Hello JB,

can we help in any way to move things forward?

Thanks,
D.

On Mon, Dec 18, 2017 at 4:28 PM, Jean-Baptiste Onofré <[email protected]>
wrote:

> Thanks Jan,
>
> It makes sense.
>
> Let me take a look on the code to understand the "interaction".
>
> Regards
> JB
>
>
> On 12/18/2017 04:26 PM, Jan Lukavský wrote:
>
>> Hi JB,
>>
>> basically you are not wrong. The project started about three or four
>> years ago with a goal to unify batch and streaming processing into single
>> portable, executor independent API. Because of that, it is currently
>> "close" to Beam in this sense. But we don't see much added value keeping
>> this as a separate project, with one of the key differences to be the API
>> (not the model itself), so we would like to focus on translation from
>> Euphoria API to Beam's SDK. That's why we would like to see it as a DSL, so
>> that it would be possible to use Euphoria API with Beam's runners as much
>> natively as possible.

** Entries supplied **
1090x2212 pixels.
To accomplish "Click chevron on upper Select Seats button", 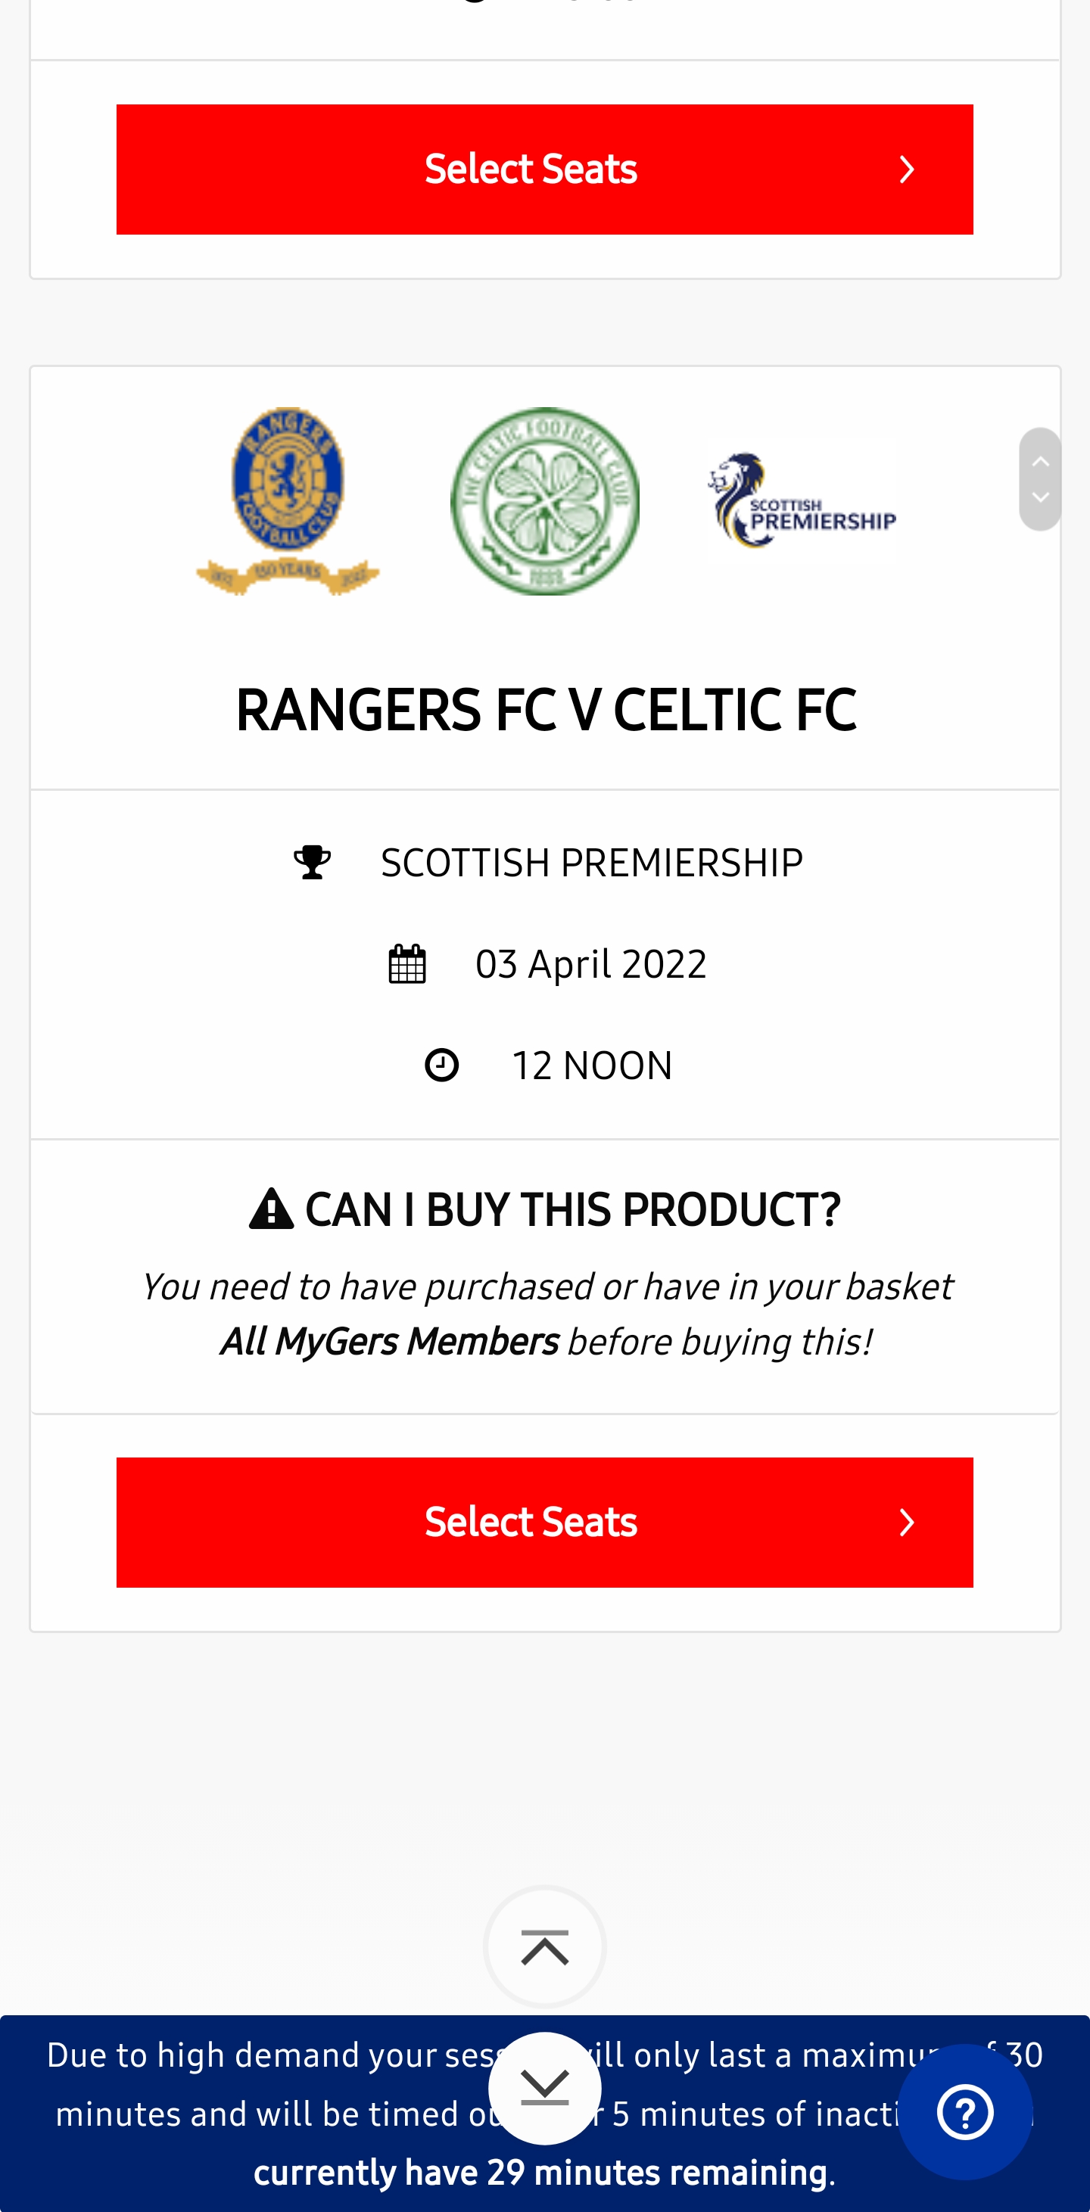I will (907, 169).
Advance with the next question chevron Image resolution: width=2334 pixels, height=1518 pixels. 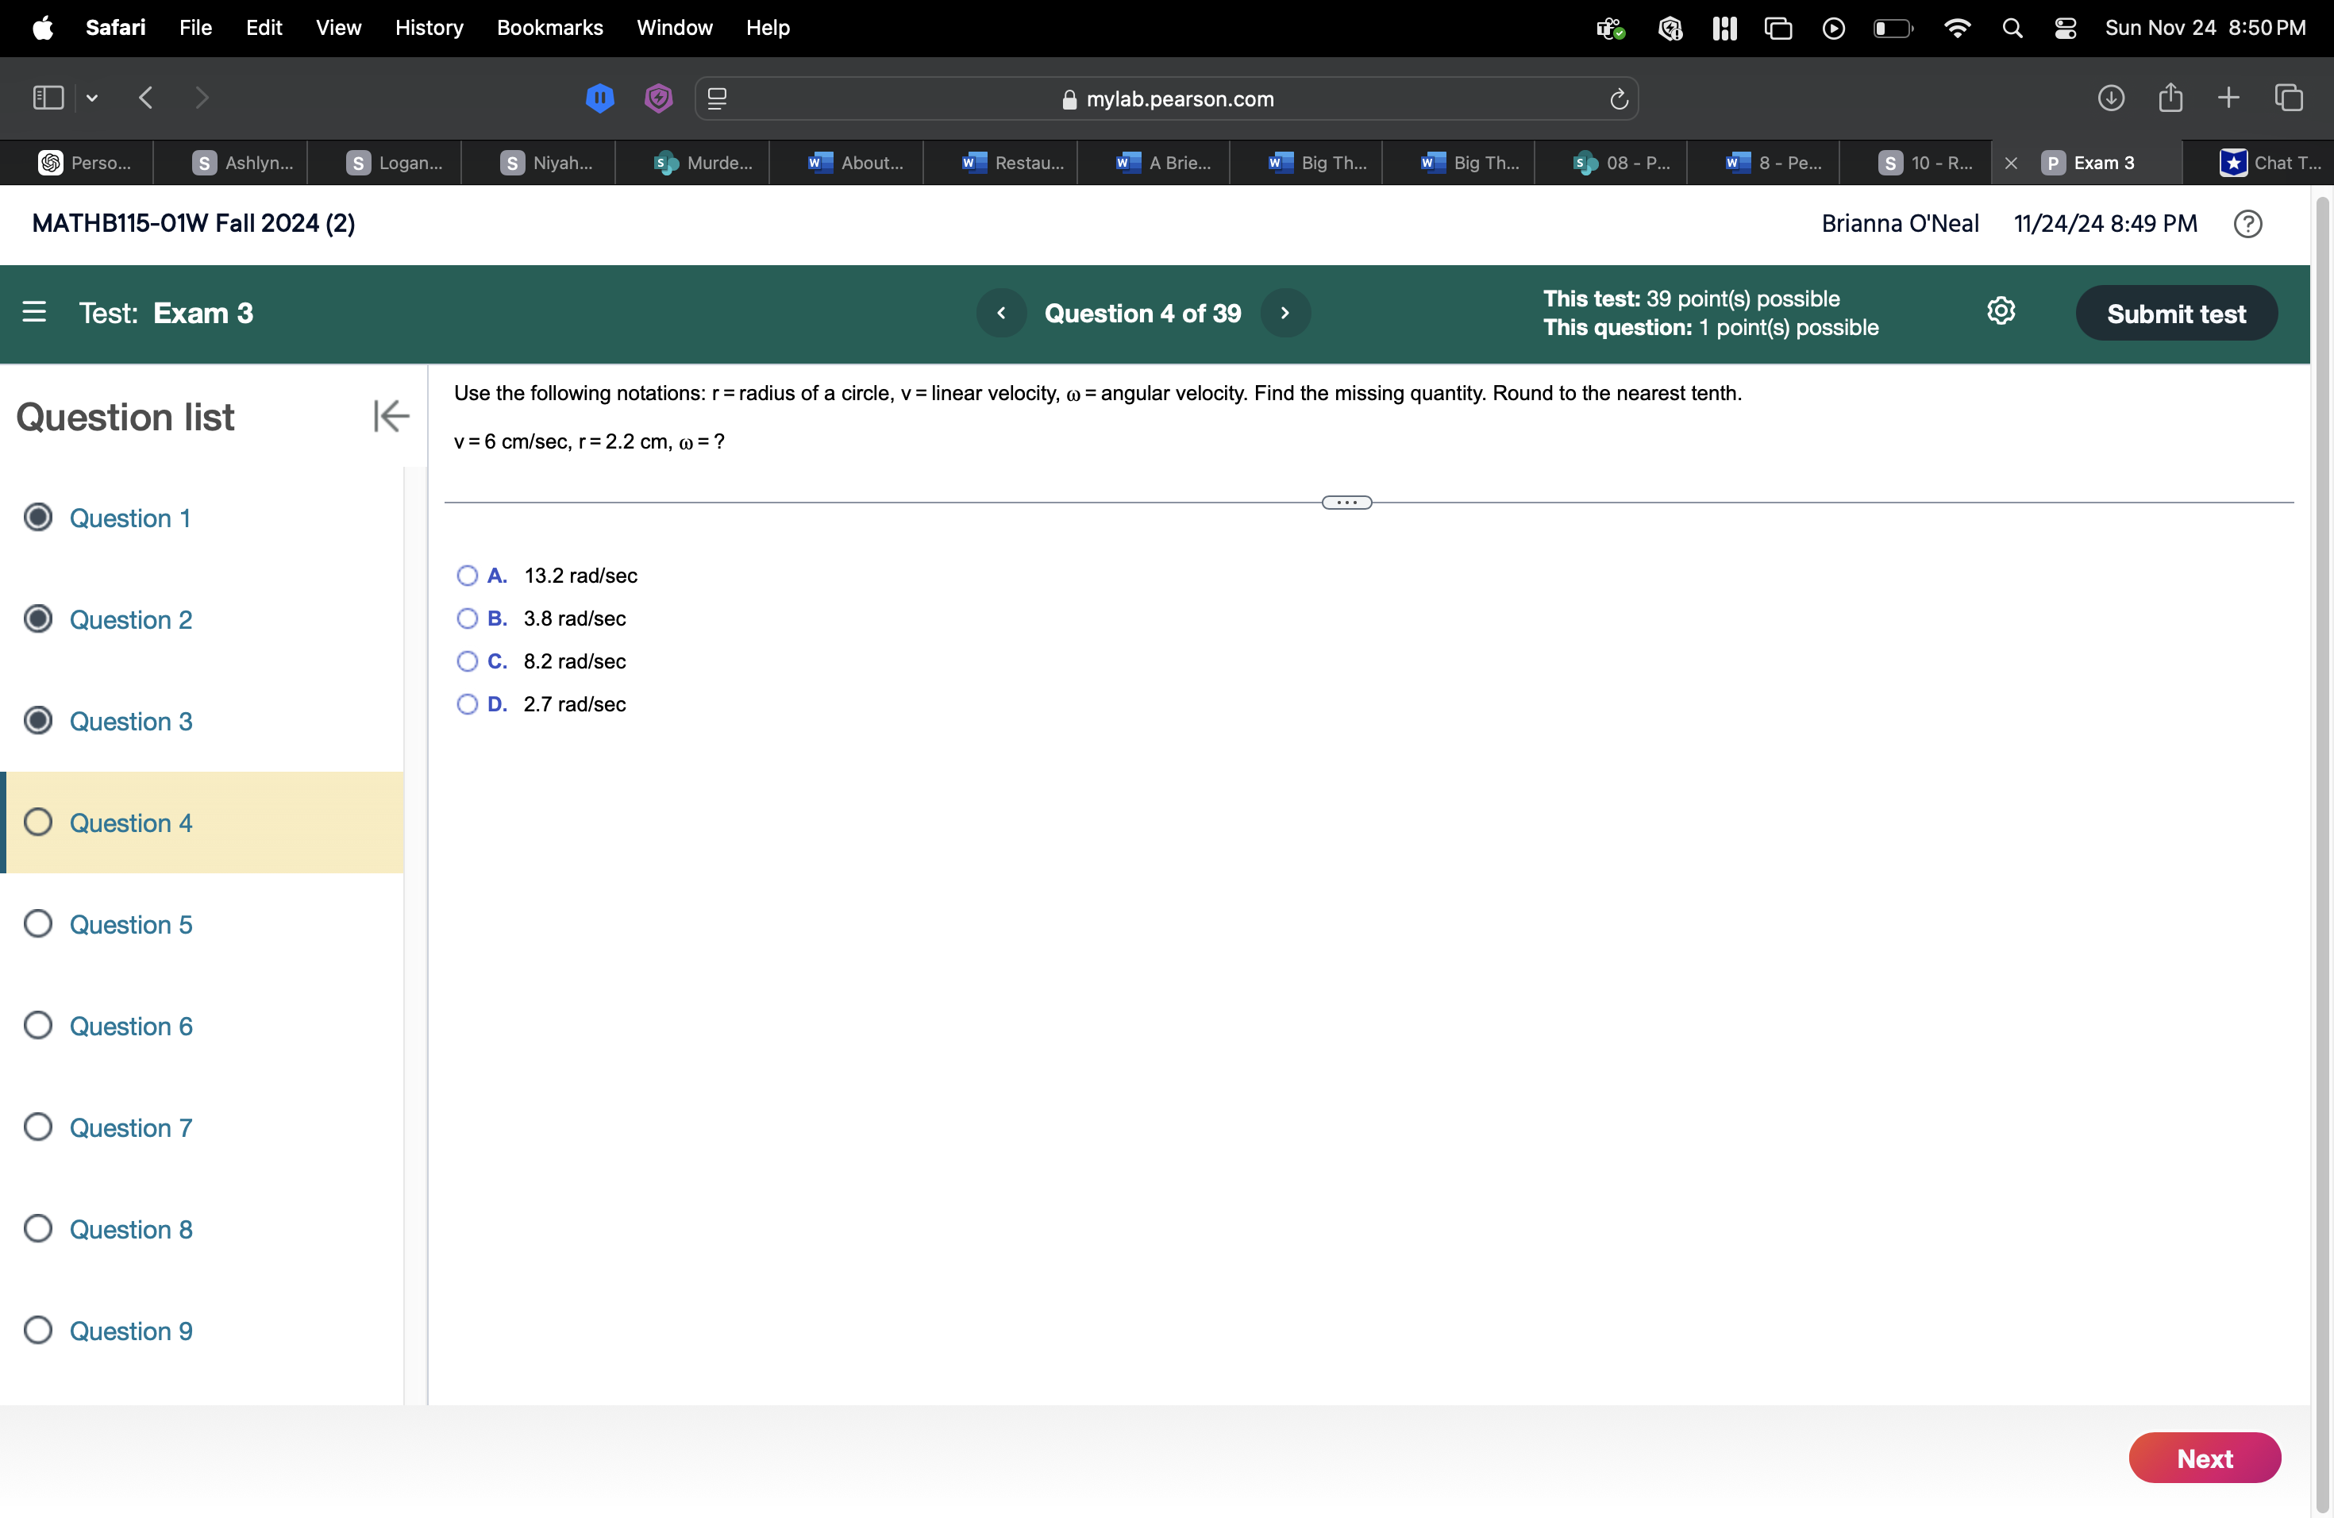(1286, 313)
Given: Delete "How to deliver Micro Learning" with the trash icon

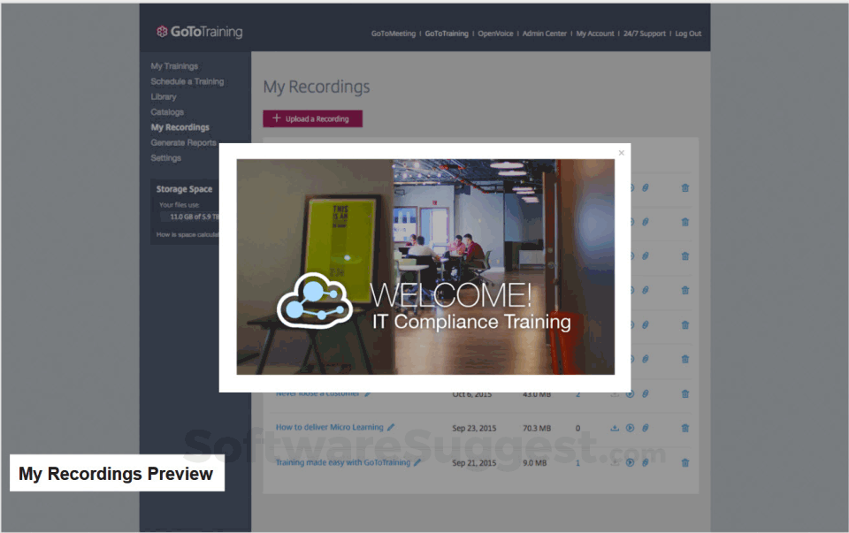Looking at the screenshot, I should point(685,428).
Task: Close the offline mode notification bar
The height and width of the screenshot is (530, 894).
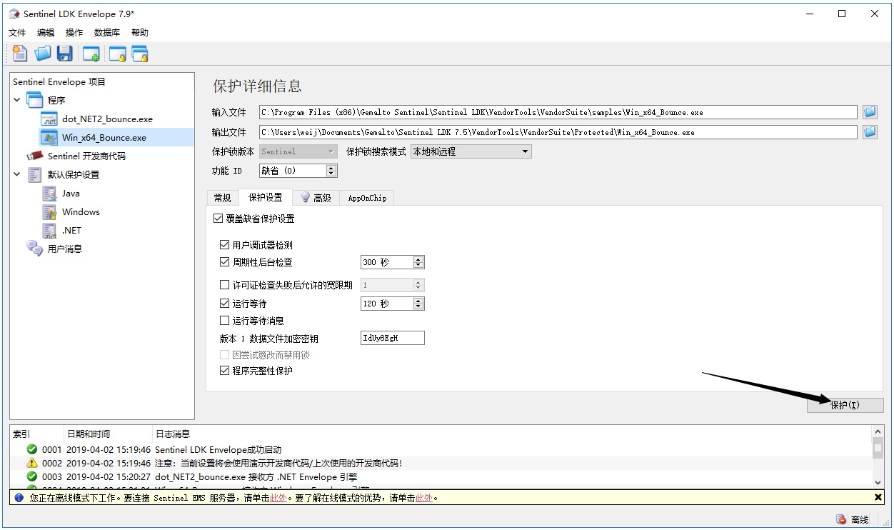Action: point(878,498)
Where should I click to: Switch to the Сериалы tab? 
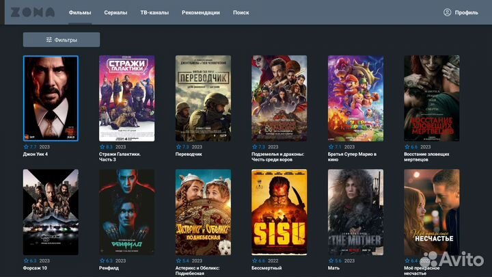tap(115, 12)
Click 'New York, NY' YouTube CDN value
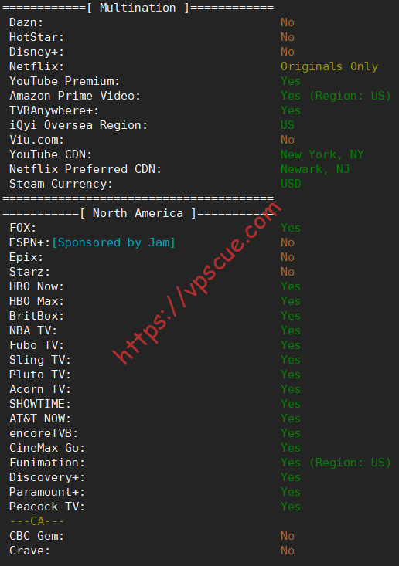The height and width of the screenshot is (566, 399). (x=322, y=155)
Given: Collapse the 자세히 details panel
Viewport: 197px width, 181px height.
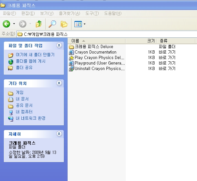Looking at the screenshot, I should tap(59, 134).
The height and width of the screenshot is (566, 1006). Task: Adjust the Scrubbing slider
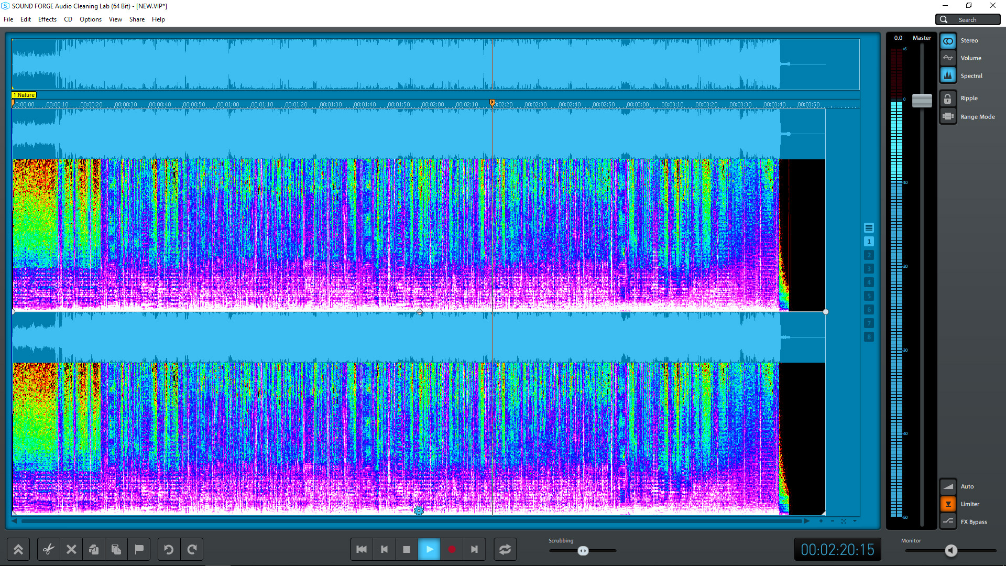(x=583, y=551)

** Instructions **
[1] Extract the passage of the Euphoria email thread from "can we help" up to and including "It makes sense.".
[2] Lay out the lines of the listing as a numbered list, from the line with "The height and width of the screenshot is (566, 1006)." up to and including the final line of the listing. Skip blank lines and leave out the pictures.

** Task-by-task outputs **
[1]
can we help in any way to move things forward?

Thanks,
D.

On Mon, Dec 18, 2017 at 4:28 PM, Jean-Baptiste Onofré <[email protected]>
wrote:

> Thanks Jan,
>
> It makes sense.

[2]
1. The height and width of the screenshot is (566, 1006). Task: Adjust the Scrubbing slider
2. (x=583, y=551)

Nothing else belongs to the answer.